Texte de lecture:
****
ARRÊT DU JEUDI 24 NOVEMBRE 2011





Appel d'une décision (N° RG 10/73)

rendue par le Conseil de Prud'hommes - Formation paritaire de BOURGOIN-JALLIEU

en date du 19 octobre 2010

suivant déclaration d'appel du 16 Novembre 2010



APPELANT :



Monsieur [T] [P]

[Adresse 2]

[Localité 9]



Représenté par la SCP TEJTELBAUM-TARDY/CHARVET (avocats au barreau de BOURGOIN-JALLIEU)





...

RG N° 10/04948

N° Minute :

Notifié le :

Grosse délivrée le :

AU NOM DU PEUPLE FRANCAIS

COUR D'APPEL DE GRENOBLE

CHAMBRE SOCIALE

ARRÊT DU JEUDI 24 NOVEMBRE 2011

Appel d'une décision (N° RG 10/73)

rendue par le Conseil de Prud'hommes - Formation paritaire de BOURGOIN-JALLIEU

en date du 19 octobre 2010

suivant déclaration d'appel du 16 Novembre 2010

APPELANT :

Monsieur [T] [P]

[Adresse 2]

[Localité 9]

Représenté par la SCP TEJTELBAUM-TARDY/CHARVET (avocats au barreau de BOURGOIN-JALLIEU)

INTIMÉES :

La SNC HOTEL DELAUNAY prise en la personne de son représentant légal en exercice domicilié en cette qualité audit siège

[Adresse 3]

[Localité 4]

La SAS BRE GESTION HOTELIERE prise en la personne de son représentant légal en exercice domicilié en cette qualité audit siège

[Adresse 3]

[Localité 4]

Toutes les deux représentées par Me Alain MORTIER (avocat au barreau de PARIS)
****
[Du matériel]
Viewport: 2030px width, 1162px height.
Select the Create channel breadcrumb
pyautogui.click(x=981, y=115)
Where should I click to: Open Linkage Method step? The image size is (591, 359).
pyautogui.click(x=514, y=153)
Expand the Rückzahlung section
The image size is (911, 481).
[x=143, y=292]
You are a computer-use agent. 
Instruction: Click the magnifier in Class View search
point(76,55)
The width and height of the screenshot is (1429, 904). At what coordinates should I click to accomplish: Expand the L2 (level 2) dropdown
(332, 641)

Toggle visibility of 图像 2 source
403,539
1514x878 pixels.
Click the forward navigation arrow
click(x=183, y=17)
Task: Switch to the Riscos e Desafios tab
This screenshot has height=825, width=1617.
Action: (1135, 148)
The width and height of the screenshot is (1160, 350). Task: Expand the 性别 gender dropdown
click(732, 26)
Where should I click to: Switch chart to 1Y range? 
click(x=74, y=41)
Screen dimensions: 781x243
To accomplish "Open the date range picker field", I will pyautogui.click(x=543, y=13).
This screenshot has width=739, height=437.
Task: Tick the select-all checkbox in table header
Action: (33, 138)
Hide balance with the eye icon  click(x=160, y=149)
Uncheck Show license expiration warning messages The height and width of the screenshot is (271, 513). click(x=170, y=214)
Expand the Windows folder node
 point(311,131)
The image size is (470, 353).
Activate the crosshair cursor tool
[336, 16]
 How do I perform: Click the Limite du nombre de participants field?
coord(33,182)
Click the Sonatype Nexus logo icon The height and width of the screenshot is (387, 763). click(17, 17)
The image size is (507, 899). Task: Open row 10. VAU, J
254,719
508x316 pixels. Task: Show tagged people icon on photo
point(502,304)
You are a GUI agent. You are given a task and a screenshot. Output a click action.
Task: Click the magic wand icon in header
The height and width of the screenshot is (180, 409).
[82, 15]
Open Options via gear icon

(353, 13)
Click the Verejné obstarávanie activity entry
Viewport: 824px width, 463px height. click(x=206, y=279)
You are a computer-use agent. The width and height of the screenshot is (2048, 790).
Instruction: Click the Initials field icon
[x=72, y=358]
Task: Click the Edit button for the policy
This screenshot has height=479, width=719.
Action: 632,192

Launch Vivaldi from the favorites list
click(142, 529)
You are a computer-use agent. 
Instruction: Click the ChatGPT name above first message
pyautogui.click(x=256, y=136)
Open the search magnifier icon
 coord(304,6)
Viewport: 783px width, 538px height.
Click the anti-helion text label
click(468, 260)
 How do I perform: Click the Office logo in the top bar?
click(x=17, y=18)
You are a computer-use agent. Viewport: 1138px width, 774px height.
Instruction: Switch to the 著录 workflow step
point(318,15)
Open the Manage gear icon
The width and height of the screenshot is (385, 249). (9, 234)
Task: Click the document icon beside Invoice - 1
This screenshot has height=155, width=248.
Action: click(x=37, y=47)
****
Consigne:
Prolongez le texte de l'arrêt de la cour d'appel de Grenoble en reprenant juste après sa dernière ligne.

Réponse attendue:
COMPOSITION DE LA COUR :

LORS DU DELIBERE :

Monsieur Bernard VIGNY, Conseiller, faisant fonction de Président,

Madame Dominique JACOB, Conseiller,

Madame Astrid RAULY, Conseiller,

DEBATS :

A l'audience publique du 27 Octobre 2011,

Madame Dominique JACOB, chargée du rapport, et Monsieur Bernard VIGNY, assistés de [Localité 8] Sophie ROCHARD, Greffier, ont entendu les parties en leurs conclusions et plaidoirie(s), conformément aux dispositions de l'article 945-1 du code de procédure civile, les parties ne s'y étant pas opposées ;

Puis l'affaire a été mise en délibéré au 24 Novembre 2011, délibéré au cours duquel il a été rendu compte des débats à la Cour.

L'arrêt a été rendu le 24 Novembre 2011.

RG 10/ 4948 BV

EXPOSE DU LITIGE

M. [T] [P] a été embauché le 13 mars 2006 comme adjoint de direction d'un hôtel de la marque hôtelière 'Mister Bed' situé à [Localité 7] (91) selon un contrat signé avec une Sarl MB IGNY HOTEL.

Il a ensuite été muté dans un hôtel à [Localité 10] (Marne) selon un contrat signé par une société HMB TINQUEUX.

Enfin le 21 mai 2007 il a été muté comme directeur de l'hôtel Mister Bed de Bourgoin-Jallieu, selon contrat signé avec la SNC HOTEL DE LAUNAY.

Ce dernier établissement, tout comme ceux de [G] et de [Localité 10], est géré par la SAS B.R.E. GESTION HOTELIERE.

Le 21 octobre 2008 cette société l'a convoqué à un entretien préalable fixé au 30 octobre 2008 puis l'a licencié pour faute grave par lettre du 7 novembre 2008 pour absence injustifiée depuis le 2 octobre 2008 et défaut de réponse aux mises en demeure des 9 et 16 octobre 2008.

Le 29 janvier 2009, M. [P] a saisi le Conseil de Prud'hommes de Bourgoin-Jallieu de demandes formées à l'encontre de la SAS B.R.E. GESTION HOTELIERE ou, le cas échéant, la SNC HOTEL DELAUNAY. L'affaire a été radiée et réintroduite le 15 mars 2010.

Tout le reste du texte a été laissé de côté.